- [Stated problem]:
How many lines in the listing below contain the string "height"? Reply with the number alone.

- [Data provided]:
———

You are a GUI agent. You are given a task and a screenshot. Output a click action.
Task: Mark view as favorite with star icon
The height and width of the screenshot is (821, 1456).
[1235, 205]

———

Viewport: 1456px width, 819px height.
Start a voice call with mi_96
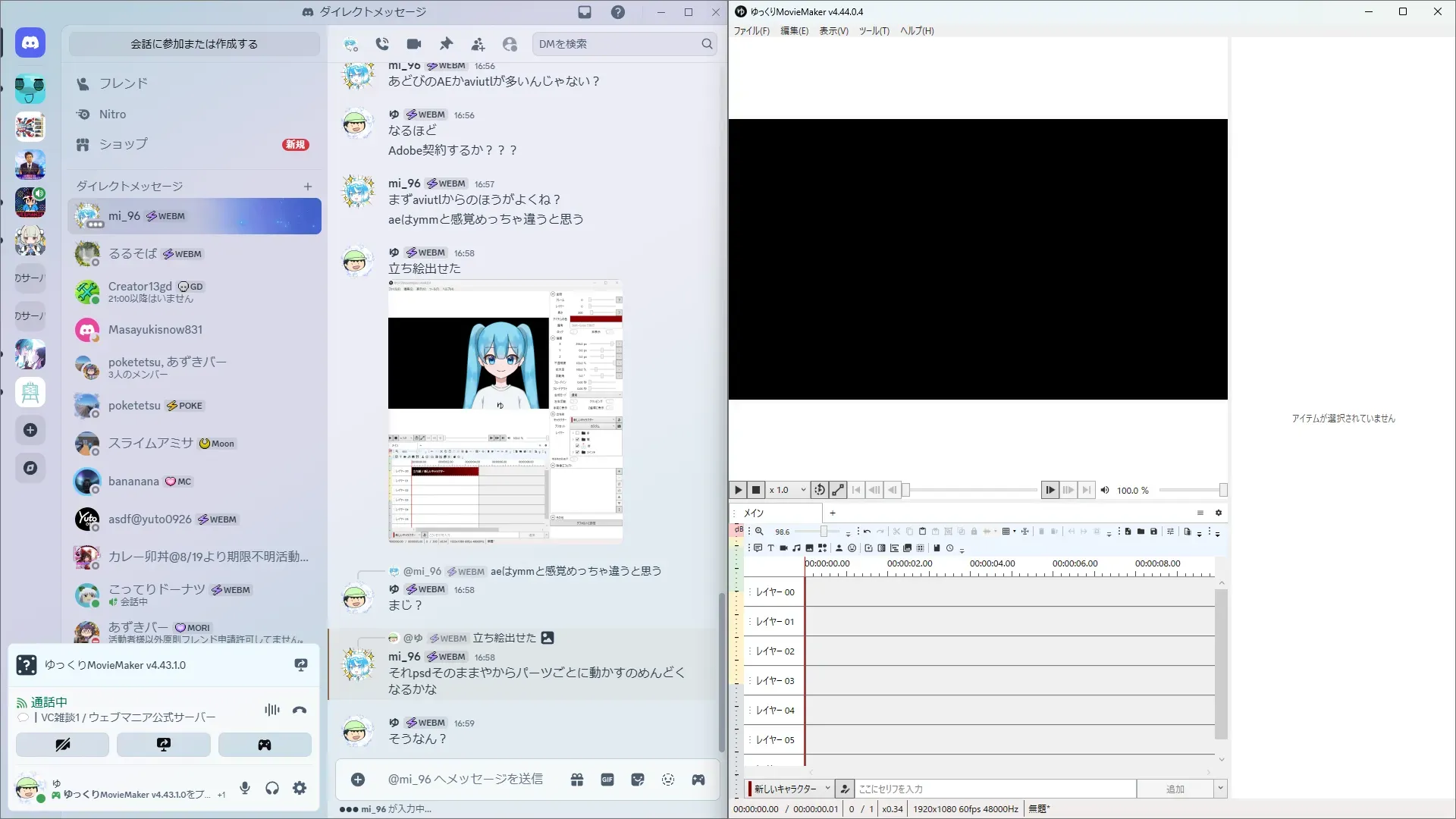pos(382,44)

———

- [Expected output]:
2